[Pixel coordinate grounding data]
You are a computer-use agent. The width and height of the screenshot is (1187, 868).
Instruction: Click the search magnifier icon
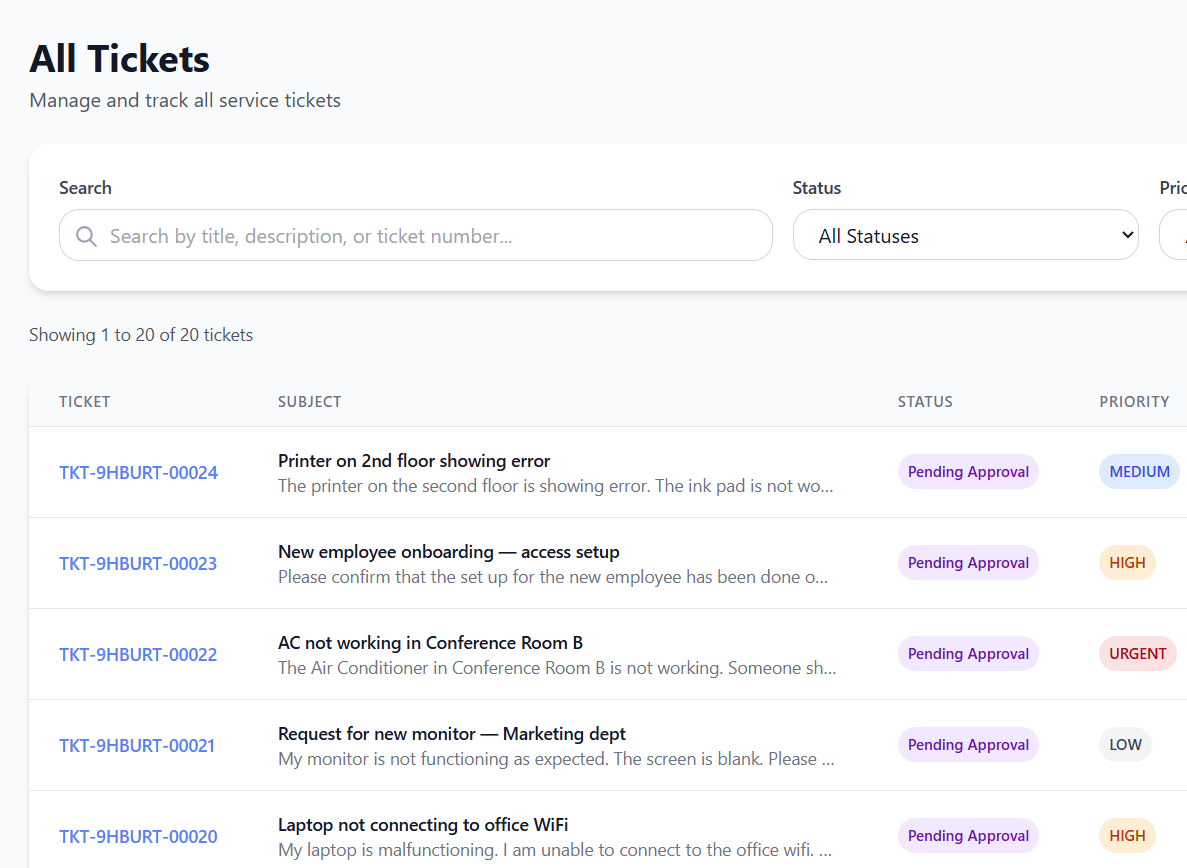[x=86, y=236]
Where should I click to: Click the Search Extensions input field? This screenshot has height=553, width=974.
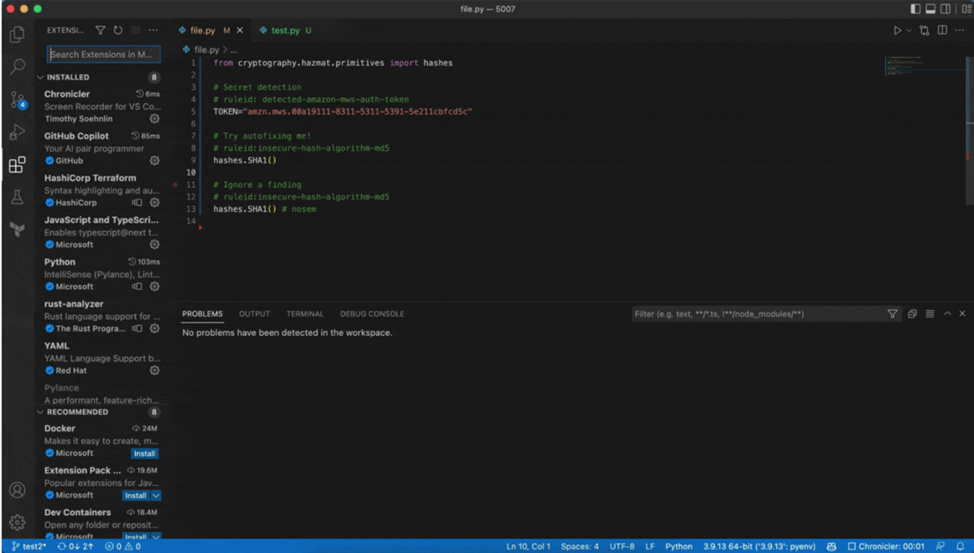102,55

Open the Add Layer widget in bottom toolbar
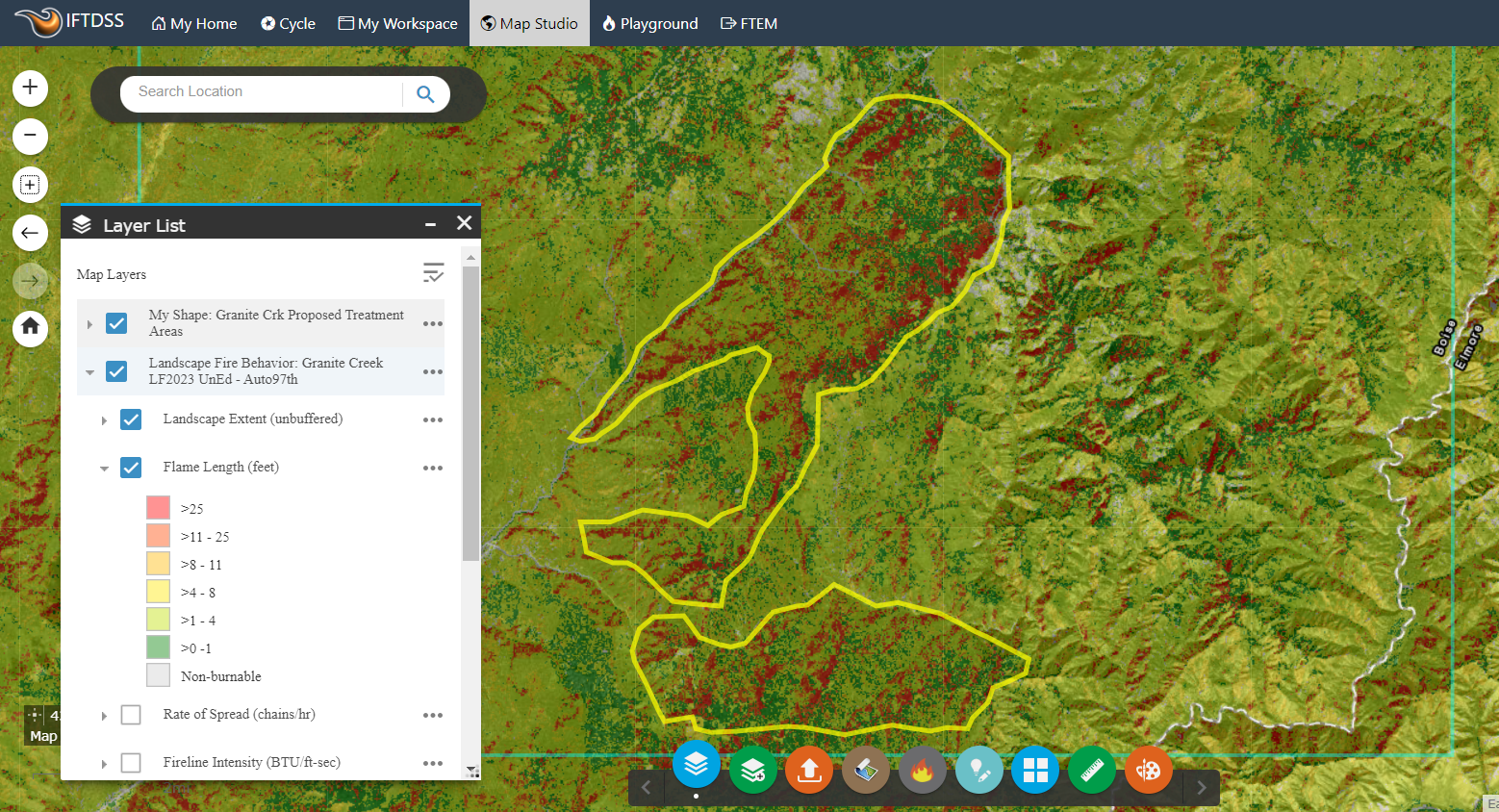[x=752, y=770]
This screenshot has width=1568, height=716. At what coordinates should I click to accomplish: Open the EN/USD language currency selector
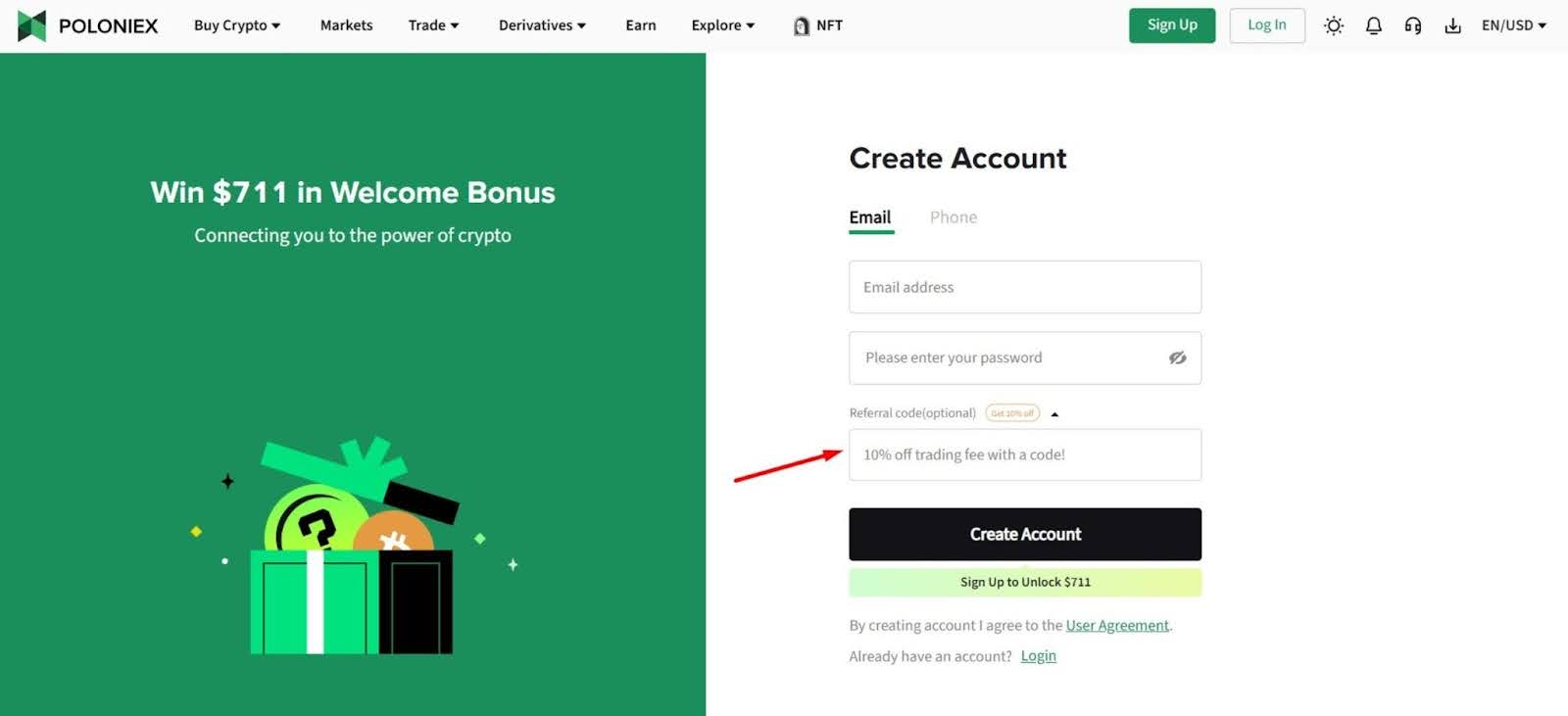pos(1513,25)
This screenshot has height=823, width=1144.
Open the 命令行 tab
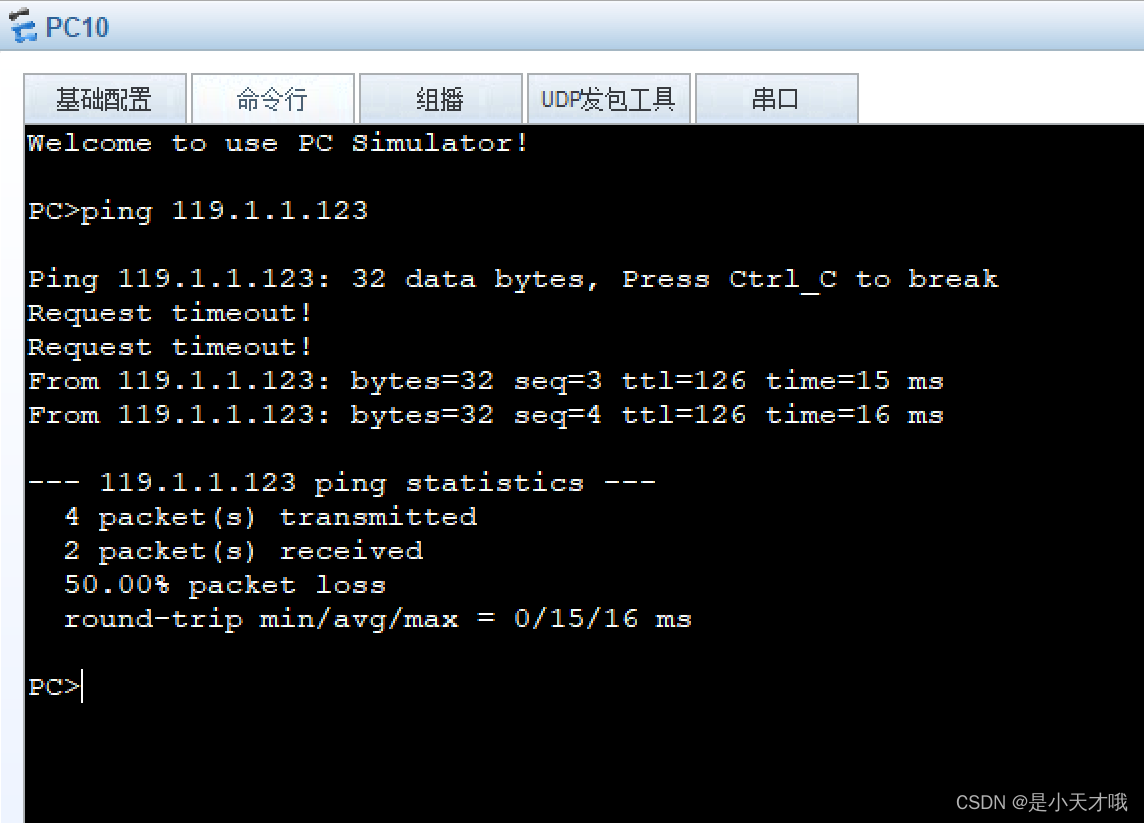pos(273,98)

WHAT THE EXERCISE ASKS - Write out exactly the lines from the one that contains "This screenshot has height=823, width=1144." through the last line of the data above, both included. Leave every picture out.

TASK SOLUTION -
This screenshot has height=823, width=1144.
Open the 命令行 tab
pos(273,98)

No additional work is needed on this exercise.